The GeForce 7800GS Shows AGP Ain't Dead Yet

AGP Vs. PCIe - Bandwidth And Power

We are often asked if graphics card makers will make another AGP card or why don't they make them anymore. The short answer is that upgrading to a PCIe platform offers benefits that AGP cannot deliver, which is why card vendors moved from AGP to PCIe designs in the first place.

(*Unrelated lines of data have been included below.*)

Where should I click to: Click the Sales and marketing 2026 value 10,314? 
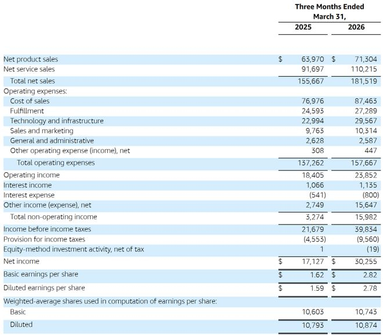click(366, 131)
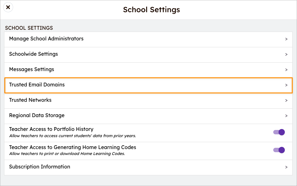Open the Trusted Networks chevron
Viewport: 297px width, 186px height.
pyautogui.click(x=286, y=100)
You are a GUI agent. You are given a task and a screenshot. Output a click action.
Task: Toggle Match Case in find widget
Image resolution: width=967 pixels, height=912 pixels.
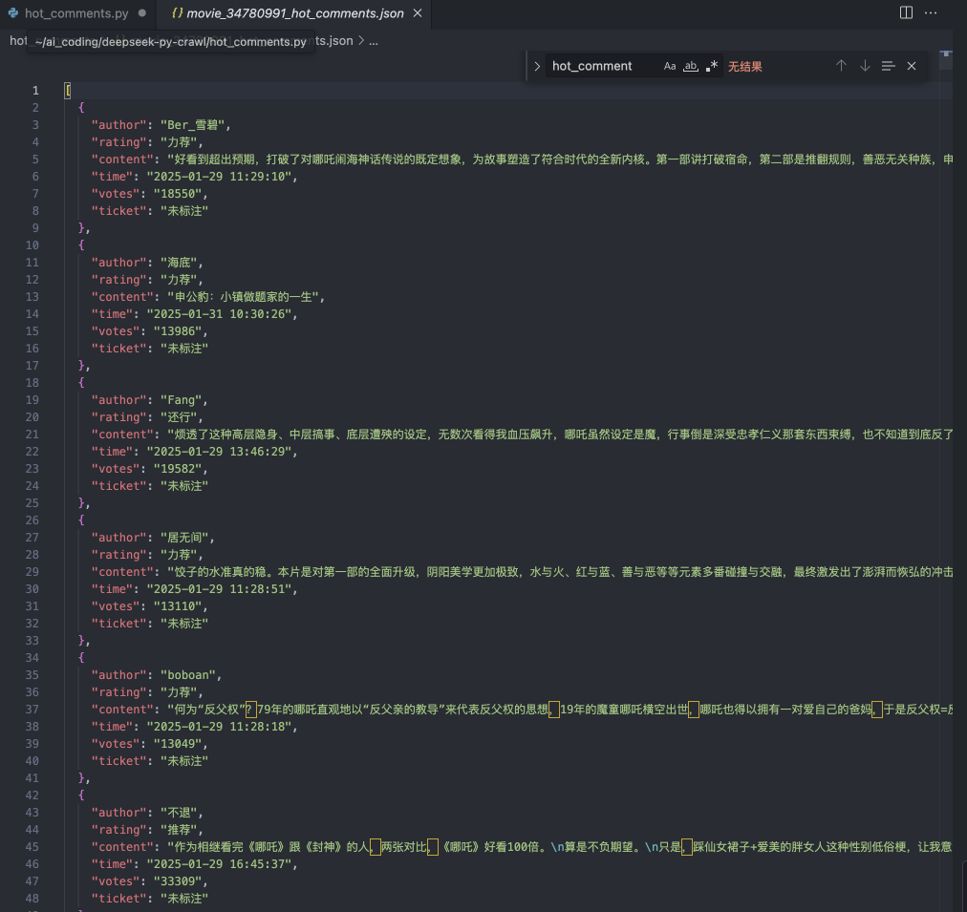[x=669, y=66]
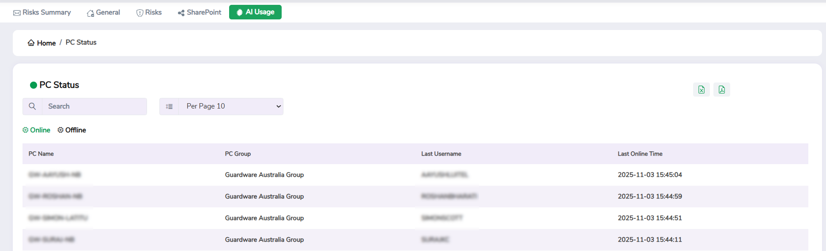The height and width of the screenshot is (251, 826).
Task: Click the green PC Status dot
Action: (33, 85)
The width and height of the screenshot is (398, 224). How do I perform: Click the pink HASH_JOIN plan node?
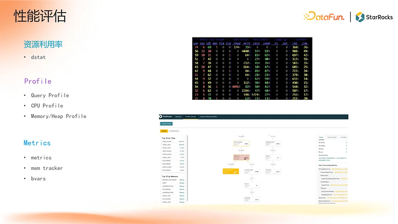pos(241,158)
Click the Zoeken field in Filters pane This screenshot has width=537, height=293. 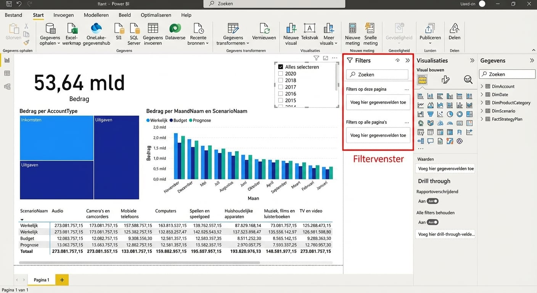pos(378,74)
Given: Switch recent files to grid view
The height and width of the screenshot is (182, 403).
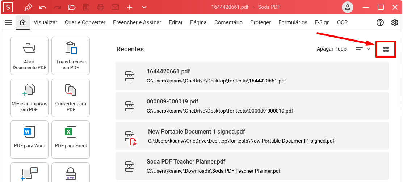Looking at the screenshot, I should point(386,49).
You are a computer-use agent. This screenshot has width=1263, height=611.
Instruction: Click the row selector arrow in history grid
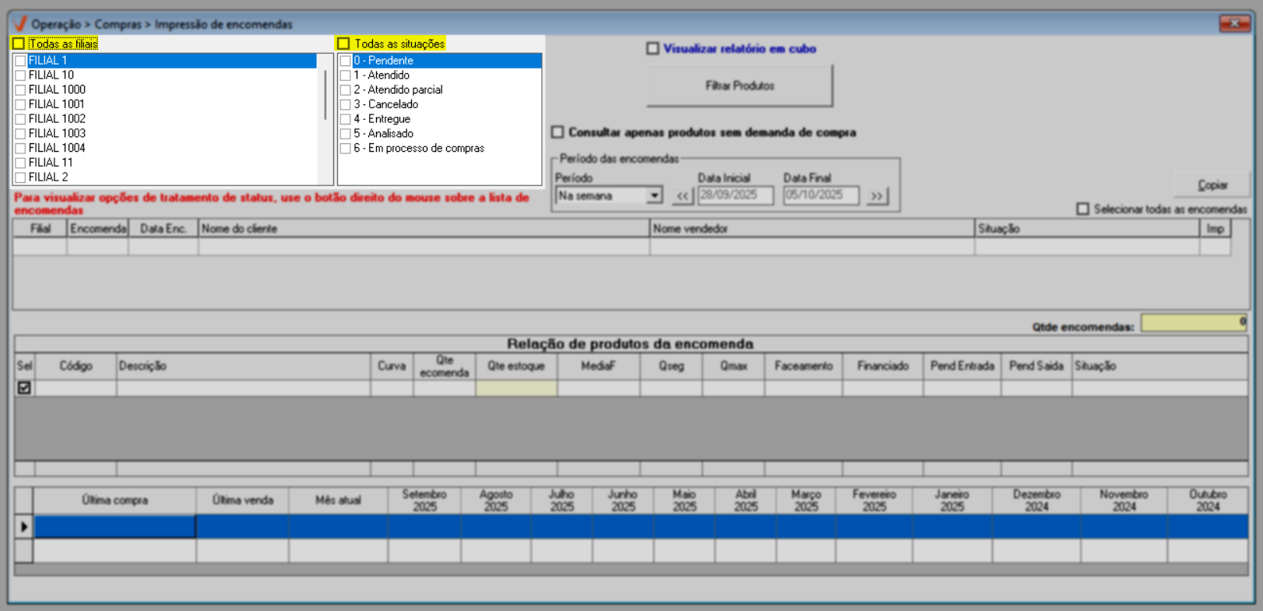click(x=23, y=527)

The first comes in the form of bandwidth. The bandwidth of a basic x1 PCI link is 5 Gb/s, while 4 Gb/s or 80% of that bandwidth is actually used to transmit data. This is because PCI Express uses what is called 8-bit/10-bit encoding. This means that 8-bit data Bytes are encoded into a 10-bit transmission, which maintains signal integrity. Also, PCIe is bi-directional, which means it can send one bit in each direction at the same time.

AGP does not share this functionality. While PCIe can send 250 MB/s per lane or 4 GB/s on x16 (in duplex 500 MB/s x 8 bit per Byte = 4 GB/s), AGP 8X only can transfer 266 MB/s in PCI mode and a maximum of 2.1 GB/s isochronous operation mode with AGP writes. The actual or guaranteed bandwidth for AGP 3.0 is a calculation of the number of read or write transactions times the data size (32, 64, 128, or 256 Bytes) divided by time with a maximum of 2.1 GB/s. Regardless of what mode in which it transfers the data, AGP is never as fast as a x16 PCIe solution.

The second limitation of the AGP 3.0 standard (AGP 8x) is power. All of the cards used in this review have extra four pin power sockets. The NVIDIA GeForce 7800GS and the ATI Radeon X850XTPE have one while the NVIDIA GeForce 6800 Ultra has two. The AGP 3.0 specifies power from the 3.3V, 5V, and 12V rails. The spec allowed for a maximum of 41.8W (6A from 3.3V, 2A from 5V, 1A from 12V = 41.8W, and an additional 1.24W could come from the 3.3V auxiliary at 0.375A).

By adding the four-pin connections, they extended the life of AGP cards as each supplied 6.5A or 110.5W from these right angle connections (12V + 5V or 17V x 6.5A = 110.5W). On the other hand, PCI Express can deliver 75W through the x16 connector and an additional 75W per six-pin connection.